Some meditations on Baltimore



Oh, Baltimore
Man it’s hard, just to live

In the classic, but oft overlooked Sly & Robbie produced tune by the Tamlins (which upon further review, is actually a Randy Newman cover) the everyday hardships of many who struggle to get by in the city are exposed. As everyone from the city will tell you, yeah, Baltimore can be a rough place. However, there has always been a certain, hard to describe likeability about this place. Rather than dwell on the negative in these gloomy economic times, I thought I would make a few observations about the Baltimore that I have come to know and love.

ON JEWISH BALTIMORE

While it is one of the country’s (and therefore one of the world’s) largest Jewish populations, everyone is miraculously either related or otherwise connected by two degrees or less! I know, this seems strange, but ask any nice Jewish girl from out of state who has married a Baltimore Jew. They will give you a knowing nod and explain how they’ve never encountered anything quite like it.

ON HIP-HOP AND R&B RADIO

In the tumultuous, hyper competitive radio industry, a lot can change, even in a midsize market such as Baltimore.
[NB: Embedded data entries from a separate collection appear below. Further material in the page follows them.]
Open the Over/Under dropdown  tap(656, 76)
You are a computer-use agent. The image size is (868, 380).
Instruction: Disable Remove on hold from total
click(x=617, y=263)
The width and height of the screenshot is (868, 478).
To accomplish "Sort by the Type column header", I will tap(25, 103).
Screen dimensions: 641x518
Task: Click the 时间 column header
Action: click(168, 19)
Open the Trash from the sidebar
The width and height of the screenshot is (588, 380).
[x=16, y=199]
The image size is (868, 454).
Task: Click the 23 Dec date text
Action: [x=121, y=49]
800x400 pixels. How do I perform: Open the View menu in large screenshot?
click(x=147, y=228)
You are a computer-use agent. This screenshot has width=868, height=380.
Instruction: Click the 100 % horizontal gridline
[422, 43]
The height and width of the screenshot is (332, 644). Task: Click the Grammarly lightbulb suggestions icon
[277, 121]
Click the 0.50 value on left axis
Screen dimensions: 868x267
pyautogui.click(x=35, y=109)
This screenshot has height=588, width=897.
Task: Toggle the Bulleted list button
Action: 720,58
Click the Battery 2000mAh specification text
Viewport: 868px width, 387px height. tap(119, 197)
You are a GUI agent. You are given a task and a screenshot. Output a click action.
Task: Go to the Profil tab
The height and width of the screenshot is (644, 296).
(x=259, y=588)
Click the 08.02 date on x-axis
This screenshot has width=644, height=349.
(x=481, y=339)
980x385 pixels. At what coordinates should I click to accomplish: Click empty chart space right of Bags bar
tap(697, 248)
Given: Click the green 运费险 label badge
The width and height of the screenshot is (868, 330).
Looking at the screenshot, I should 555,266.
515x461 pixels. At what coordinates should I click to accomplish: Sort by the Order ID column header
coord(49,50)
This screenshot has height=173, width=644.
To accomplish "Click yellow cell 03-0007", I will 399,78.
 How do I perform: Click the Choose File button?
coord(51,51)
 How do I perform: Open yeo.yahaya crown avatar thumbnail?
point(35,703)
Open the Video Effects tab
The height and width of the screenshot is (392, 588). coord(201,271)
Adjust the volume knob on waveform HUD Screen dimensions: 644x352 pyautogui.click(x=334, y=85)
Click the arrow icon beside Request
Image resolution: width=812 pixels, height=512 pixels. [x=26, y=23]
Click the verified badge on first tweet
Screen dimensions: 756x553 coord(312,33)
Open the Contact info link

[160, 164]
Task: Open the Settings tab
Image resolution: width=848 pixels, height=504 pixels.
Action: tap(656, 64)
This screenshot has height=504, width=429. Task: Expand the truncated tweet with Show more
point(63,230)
One of the few constants in the landscape has been the domination of 92Q. Like most other large, corporate owned stations, this one has the same repetitive, boring programming as its competitors within their radio genre. Nonetheless, it’s always fun to hear your hometown radio station commenting, in the hometown accent, on local news, sports, and gossip. And, all considered, 92Q has done a pretty solid job. Just one thing though – what happened to the ‘Big Phat Morning Show?’ It has apparently been replaced with a show by a personality named Rickey Smiley, whose show is promoted with the tagline ‘Rickey Smiley and DEEZ NUTS!’ Come on now guys, did you really have to descend to this grade school level humor to promote your morning show?

ON EAST COAST JEW FOOD NOT EASILY FOUND IN SAN FRANCISCO

I’m not the biggest fan of deli. Or lox. Or many of the delicacies specific to eastern European Jewish cuisine. I know, how could I disrespect my culinary heritage, right? Generally I prefer light and fresh over heavy and processed, as a general rule. And as much as I love sandwiches, typically they involve a tasty Spanish, French or Italian cheese between two layers of fresh baked, crusty, flavorful bread. Not pastrami on rye. That having been said, it’s hard to beat a delicious rare roast beef on rye from Pikesville’s incomparable Edmart deli. It’s nearly good enough to make me think twice about those fancy European cheese on artisanal sourdough sandwiches we’ve got here in San Francisco.

Monday, November 3, 2008

Back on the Bmore Dining scene: Two meals at Petit Louis and Woodberry Kitchen

Woodberry Kitchen owner Spike Gjerde


Tony Foreman, co-owner of Petit Louis and several other top restaurants in Baltimore

Baltimore's restaurant scene has certainly evolved considerably in the past decade. Growing up, a nice meal out usually meant either a trip to one of the formulaic, play it safe establishments in Little Italy, or perhaps another similarly Americanized 'ethnic' restaurant, or a splurge at one of the venerable steak houses. Then things became more high concept. Some Italian restaurants aspired towards greater authenticity, serving the likes of whole roasted branzini; one Greek restaurant in particular focused on similarly unadorned, fresh fish preparations, and then, of course, the tapas and small plates craze hit. More recently, it looks as though the local food phenomenon, spurred on by 'locivore' diners, restaurateurs, and the assorted farmers who provide these establishments with their produce, poultry, meat and dairy, has begun to take hold in the community. Two long-time Baltimore restaurateurs, Tony Foreman and Spike Gjerde, have worked through Baltimore's transformation into a more interesting dining town, and by chance I visited one of each of their restaurants this past week.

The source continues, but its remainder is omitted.